A Vindication of the Rights of Women is obviously a very important book, and it is right that Wollstonecraft has been given a great deal of credit for it down the years. She is responding directly to immediately contemporary and slightly earlier writers, very much throwing herself into the fray. It's a fascinating period in European history, and kudos to her for bringing women to the forefront of it.
It is obviously of its time in many ways. It won't go so far as to say that men and women can be intellectual equals, and its appeals for the education of women as presented as to the benefit of men (appropriately, as it is men who have the power to change things). Also, arguments that start from the premise "given that God also gave women a soul" and argue logically from there sort of fall at the first hurdle for me, although I can appreciate the ingenuity of her position.
One for academic study, I think. Casual readers might want to pick up one of the various heavily abridged versions that are available.
I picked up this piece taking it as a pasttime to trifle myself with one of those mediaval sagas full of womenly melodrama. But to what i found instead is must to be told! This book was written in the 18th century, the author Mary Wollstonecraft has raised some of the issues which have staggered the position of women in the society then and to my surprise have not changed much till date! The author has a viewpoint on how the social grooming play a part on women's sufferings, and to the author it is the woman herself who has to be blammed. Contemporary feminine writers encounter the same point when they write about womanly affairs but striking is that why it has not hit hard enough to make a real change till now. Maybe seeing from the past might lay some insight on why and how things go wrong. It is a short book written in the form of essays and sure to be considered.

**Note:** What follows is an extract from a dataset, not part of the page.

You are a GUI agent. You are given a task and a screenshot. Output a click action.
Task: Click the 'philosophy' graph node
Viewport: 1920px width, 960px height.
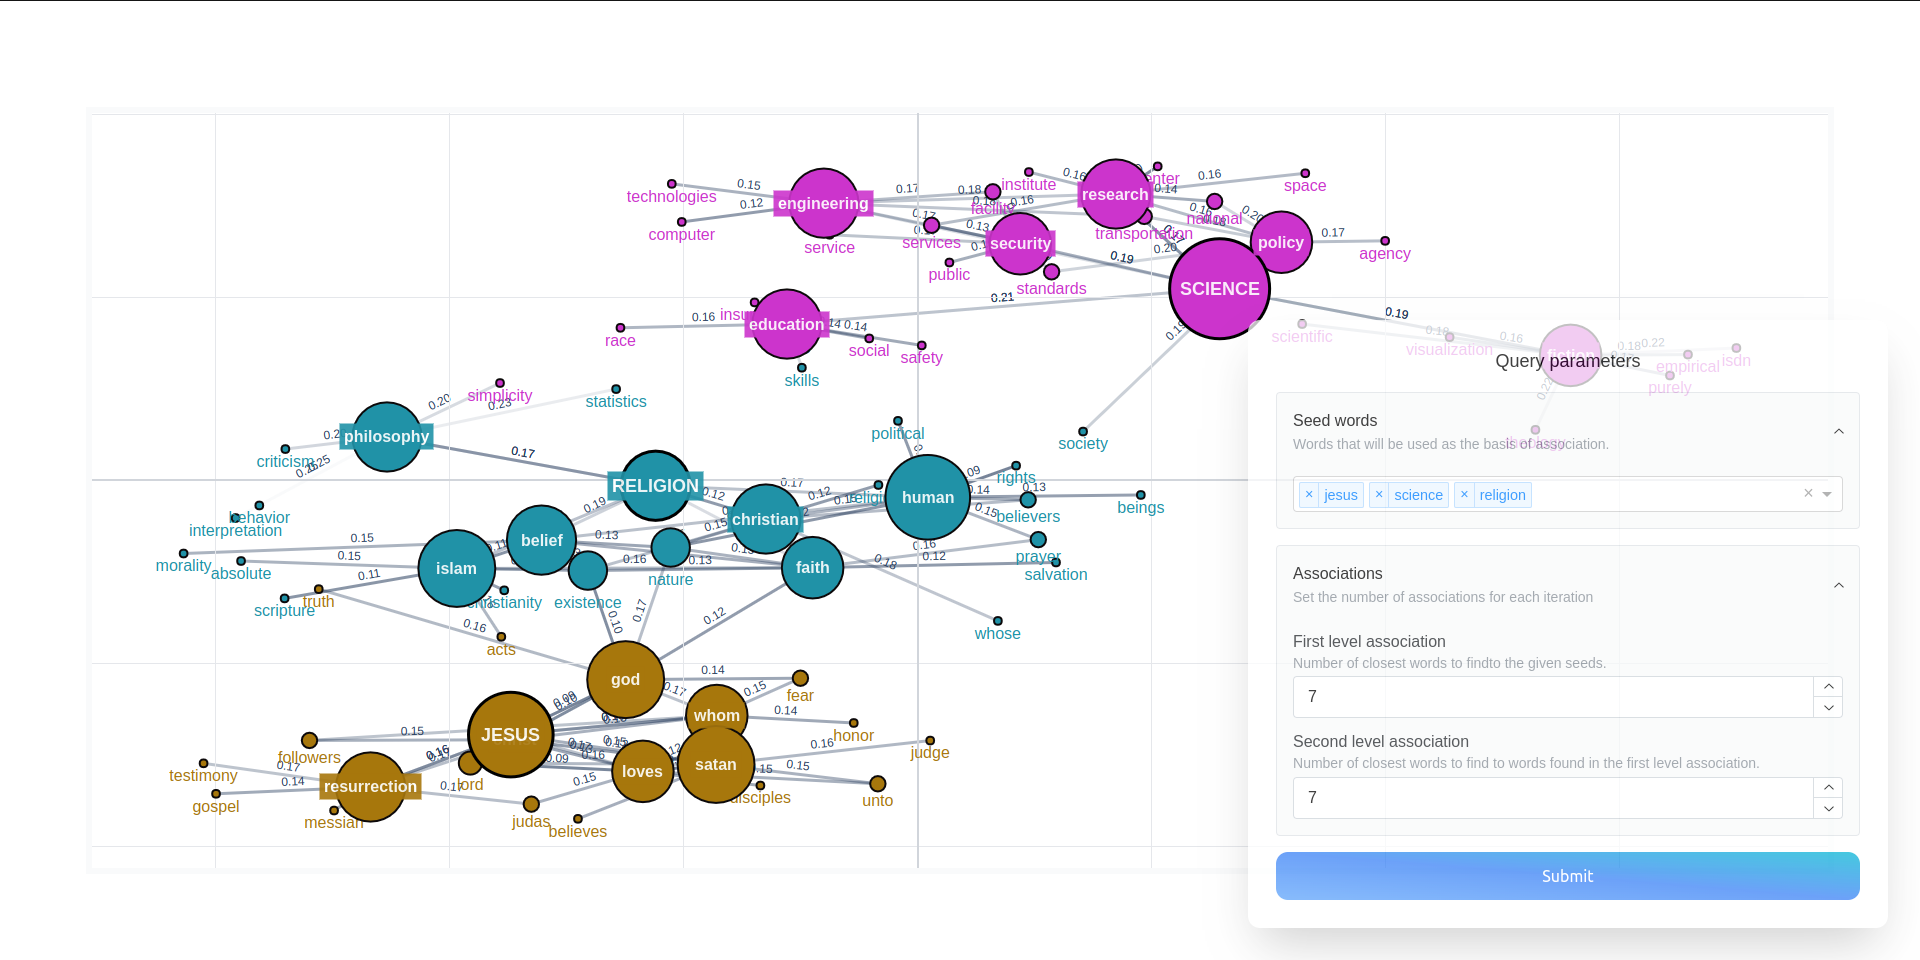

This was interesting, we did not read all of it, I'd say about 2/3 and Wollstonecraft's put herself in an interesting dilemma: how do you go about convincing men that women's educations and lives must be enriched because at present they are foolish, useless things--without undermining your own argument because you ARE a woman?
Great historical text, not as much fun to read. I'd recommend listening to it (try Librivox.org) only because I have yet to actually physically look at the text, but know that doing so would cause my head to spin. It's in that high-minded political language that few can understand.
This is a book about why women will never succeed behaving like women. It was written in the 1800's - I think (look it up because I don't remember) and, when I read it, it blew my mind. To me, it seems that not much has changed in what holds women back from succeeding in society and being made equal citizens - even though Wollstonecraft was writing in a society in which women were not allowed to vote, among other things.
terrific, thoughtful, persuasive, assertive treatise with an especial retort to the stodgy conservatism of landed aristocracy(Edmund Burke) as compared with the political ambition and motivation to succeed of the working class and of the political consciousness of the middle class from the era of the French Revolution.
Wollstonecraft works to analysis and critique thinkers of The Enlightenment - Wollstonecraft’s writing projects her fight for the equality that America was supposed to be built on, and she questions the systems that have been in place and American morals. Interesting read for those interested in studying women's rights in America.
If you haven't read A Vindication on the Rights of Woman yet be sure to get a full version of the text! Many incomplete versions exist and you'll only be disappointed.